[Dataset entries]
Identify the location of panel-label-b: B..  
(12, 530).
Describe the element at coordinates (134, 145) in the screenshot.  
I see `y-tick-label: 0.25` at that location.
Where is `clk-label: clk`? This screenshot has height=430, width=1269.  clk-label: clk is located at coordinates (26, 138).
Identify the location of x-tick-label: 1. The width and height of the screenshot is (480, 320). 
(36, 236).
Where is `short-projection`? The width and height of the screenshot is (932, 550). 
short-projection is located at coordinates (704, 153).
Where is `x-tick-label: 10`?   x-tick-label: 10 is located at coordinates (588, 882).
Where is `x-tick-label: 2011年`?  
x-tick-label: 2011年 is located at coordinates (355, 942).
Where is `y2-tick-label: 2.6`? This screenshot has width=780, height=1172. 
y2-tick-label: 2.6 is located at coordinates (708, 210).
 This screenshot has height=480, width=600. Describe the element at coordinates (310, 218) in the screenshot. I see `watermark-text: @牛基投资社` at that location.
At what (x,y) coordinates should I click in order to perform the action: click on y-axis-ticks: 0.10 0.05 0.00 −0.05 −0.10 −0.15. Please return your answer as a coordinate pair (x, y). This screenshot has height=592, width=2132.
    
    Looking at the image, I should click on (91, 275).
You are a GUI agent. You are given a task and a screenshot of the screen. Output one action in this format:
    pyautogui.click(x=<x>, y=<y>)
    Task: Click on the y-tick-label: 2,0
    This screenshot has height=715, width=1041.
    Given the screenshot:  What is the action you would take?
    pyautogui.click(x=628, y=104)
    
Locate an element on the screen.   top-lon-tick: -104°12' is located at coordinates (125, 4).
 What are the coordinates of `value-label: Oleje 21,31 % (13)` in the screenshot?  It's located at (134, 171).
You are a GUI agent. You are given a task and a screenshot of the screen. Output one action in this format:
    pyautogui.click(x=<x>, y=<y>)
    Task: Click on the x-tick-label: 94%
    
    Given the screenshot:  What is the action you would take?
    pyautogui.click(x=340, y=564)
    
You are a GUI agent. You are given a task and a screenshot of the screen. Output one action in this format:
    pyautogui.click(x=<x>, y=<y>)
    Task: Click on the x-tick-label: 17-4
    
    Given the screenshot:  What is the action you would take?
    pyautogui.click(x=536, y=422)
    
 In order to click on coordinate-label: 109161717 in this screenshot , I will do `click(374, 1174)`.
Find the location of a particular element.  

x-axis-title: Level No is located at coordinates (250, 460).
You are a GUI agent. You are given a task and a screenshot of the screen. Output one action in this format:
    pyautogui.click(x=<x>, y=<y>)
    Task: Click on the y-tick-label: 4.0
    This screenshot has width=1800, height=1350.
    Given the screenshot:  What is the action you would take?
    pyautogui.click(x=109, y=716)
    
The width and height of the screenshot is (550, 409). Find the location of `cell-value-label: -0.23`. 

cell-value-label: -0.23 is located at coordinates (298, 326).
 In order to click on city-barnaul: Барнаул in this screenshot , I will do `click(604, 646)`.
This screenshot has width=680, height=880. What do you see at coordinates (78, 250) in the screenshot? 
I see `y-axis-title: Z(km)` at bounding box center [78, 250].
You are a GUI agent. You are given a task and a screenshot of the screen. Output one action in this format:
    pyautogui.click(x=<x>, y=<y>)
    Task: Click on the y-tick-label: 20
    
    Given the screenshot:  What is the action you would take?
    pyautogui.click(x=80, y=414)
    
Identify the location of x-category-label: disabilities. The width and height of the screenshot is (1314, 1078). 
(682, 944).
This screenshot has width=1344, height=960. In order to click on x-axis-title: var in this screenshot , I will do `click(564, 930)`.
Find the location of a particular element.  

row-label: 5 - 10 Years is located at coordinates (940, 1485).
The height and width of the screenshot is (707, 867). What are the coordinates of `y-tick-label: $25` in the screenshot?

* [REQUIRED ACTION]:
Copy the entire listing above line for line, keeping every character unchanged.

* [ANSWER SPACE]:
Identify the location of panel-label-b: B..  
(12, 530).
Describe the element at coordinates (134, 145) in the screenshot.  
I see `y-tick-label: 0.25` at that location.
Where is `clk-label: clk`? This screenshot has height=430, width=1269.  clk-label: clk is located at coordinates (26, 138).
Identify the location of x-tick-label: 1. The width and height of the screenshot is (480, 320). 
(36, 236).
Where is `short-projection`? The width and height of the screenshot is (932, 550). 
short-projection is located at coordinates (704, 153).
Where is `x-tick-label: 10`?   x-tick-label: 10 is located at coordinates (588, 882).
Where is `x-tick-label: 2011年`?  
x-tick-label: 2011年 is located at coordinates (355, 942).
Where is `y2-tick-label: 2.6`? This screenshot has width=780, height=1172. 
y2-tick-label: 2.6 is located at coordinates (708, 210).
 This screenshot has height=480, width=600. Describe the element at coordinates (310, 218) in the screenshot. I see `watermark-text: @牛基投资社` at that location.
At what (x,y) coordinates should I click in order to perform the action: click on y-axis-ticks: 0.10 0.05 0.00 −0.05 −0.10 −0.15. Please return your answer as a coordinate pair (x, y). This screenshot has height=592, width=2132.
    
    Looking at the image, I should click on (91, 275).
You are a GUI agent. You are given a task and a screenshot of the screen. Output one action in this format:
    pyautogui.click(x=<x>, y=<y>)
    Task: Click on the y-tick-label: 2,0
    This screenshot has height=715, width=1041.
    Given the screenshot:  What is the action you would take?
    pyautogui.click(x=628, y=104)
    
Locate an element on the screen.   top-lon-tick: -104°12' is located at coordinates (125, 4).
 What are the coordinates of `value-label: Oleje 21,31 % (13)` in the screenshot?  It's located at (134, 171).
You are a GUI agent. You are given a task and a screenshot of the screen. Output one action in this format:
    pyautogui.click(x=<x>, y=<y>)
    Task: Click on the x-tick-label: 94%
    
    Given the screenshot:  What is the action you would take?
    pyautogui.click(x=340, y=564)
    
You are a GUI agent. You are given a task and a screenshot of the screen. Output one action in this format:
    pyautogui.click(x=<x>, y=<y>)
    Task: Click on the x-tick-label: 17-4
    
    Given the screenshot:  What is the action you would take?
    pyautogui.click(x=536, y=422)
    
 In order to click on coordinate-label: 109161717 in this screenshot , I will do `click(374, 1174)`.
Find the location of a particular element.  

x-axis-title: Level No is located at coordinates (250, 460).
You are a GUI agent. You are given a task and a screenshot of the screen. Output one action in this format:
    pyautogui.click(x=<x>, y=<y>)
    Task: Click on the y-tick-label: 4.0
    This screenshot has width=1800, height=1350.
    Given the screenshot:  What is the action you would take?
    pyautogui.click(x=109, y=716)
    
The width and height of the screenshot is (550, 409). Find the location of `cell-value-label: -0.23`. 

cell-value-label: -0.23 is located at coordinates (298, 326).
 In order to click on city-barnaul: Барнаул in this screenshot , I will do `click(604, 646)`.
This screenshot has width=680, height=880. What do you see at coordinates (78, 250) in the screenshot? 
I see `y-axis-title: Z(km)` at bounding box center [78, 250].
You are a GUI agent. You are given a task and a screenshot of the screen. Output one action in this format:
    pyautogui.click(x=<x>, y=<y>)
    Task: Click on the y-tick-label: 20
    
    Given the screenshot:  What is the action you would take?
    pyautogui.click(x=80, y=414)
    
Identify the location of x-category-label: disabilities. The width and height of the screenshot is (1314, 1078). 
(682, 944).
This screenshot has width=1344, height=960. In order to click on x-axis-title: var in this screenshot , I will do `click(564, 930)`.
Find the location of a particular element.  

row-label: 5 - 10 Years is located at coordinates (940, 1485).
The height and width of the screenshot is (707, 867). What are the coordinates of `y-tick-label: $25` in the screenshot?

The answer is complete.